The Persian Cat

Before we get into details, here's a quick overview of the Persian cat:

Persian Cat

Personality: Affectionate, easy going, docile, very adaptable, need attention

Suits: Families, experienced cat owners

Other: Coat needs grooming daily, face needs washing regularly.

Flat face may give rise to breathing problems and watery eyes. Not very vocal

Breed Information

1) What are they like as pets?


They are easy going, docile and affectionate. They need affection and attention, and love to be played with.

They aren't particularly demanding, but most will want to sit on your lap and be petted every day.

Some develop a particular attachment to one person in the family, and will want much more time and affection from them than anyone else.

They are good with other pets, and with children.

They're very adaptable, and usually cope well if changes occur such as additions to the family, new pets or a house move.

They don't like to be left alone for long periods of time, so if you're out during the day, it's better to keep them with another pet for company.

Their long fur is very prone to matting, and must be combed regularly. However, I've found the amount of coming required does vary from cat to cat - some you can get away with 2 - 3 times per week, others need combing every day without fail

Like the Himalayan cat, Persians can sometimes suffer from watery eyes and breathing problems because of their flat faces. Their faces will need washing periodically.

Whilst their lovely personalities mean they make wonderful pets, they are only suitable for people who have the time to care for their long hair and give them the regular affection they need.

Here's a picture of my Persian, Priscilla, with ONE week's worth of hair removed (admittedly it was a thorough combing as opposed to a quick one, but it shows that this breed isn't low maintenance!)
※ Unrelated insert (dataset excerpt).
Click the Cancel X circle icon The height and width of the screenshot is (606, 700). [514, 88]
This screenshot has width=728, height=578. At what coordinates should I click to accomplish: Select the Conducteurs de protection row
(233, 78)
2) Looks, build, colors and markings

These cats have cute, flat faces, a tiny nose, big eyes, a round, large head and small ears. They have thick, long hair, stocky legs and big paws. They come in a wide variety of single and mixed colors.


3) History

The long-haired Persian cat breed was first recorded in the 1600s in the Middle East. They were brought to Europe and became popular in England in the 1800s; notably, Queen Victoria kept them as pets. They arrived in America in the late 1800s.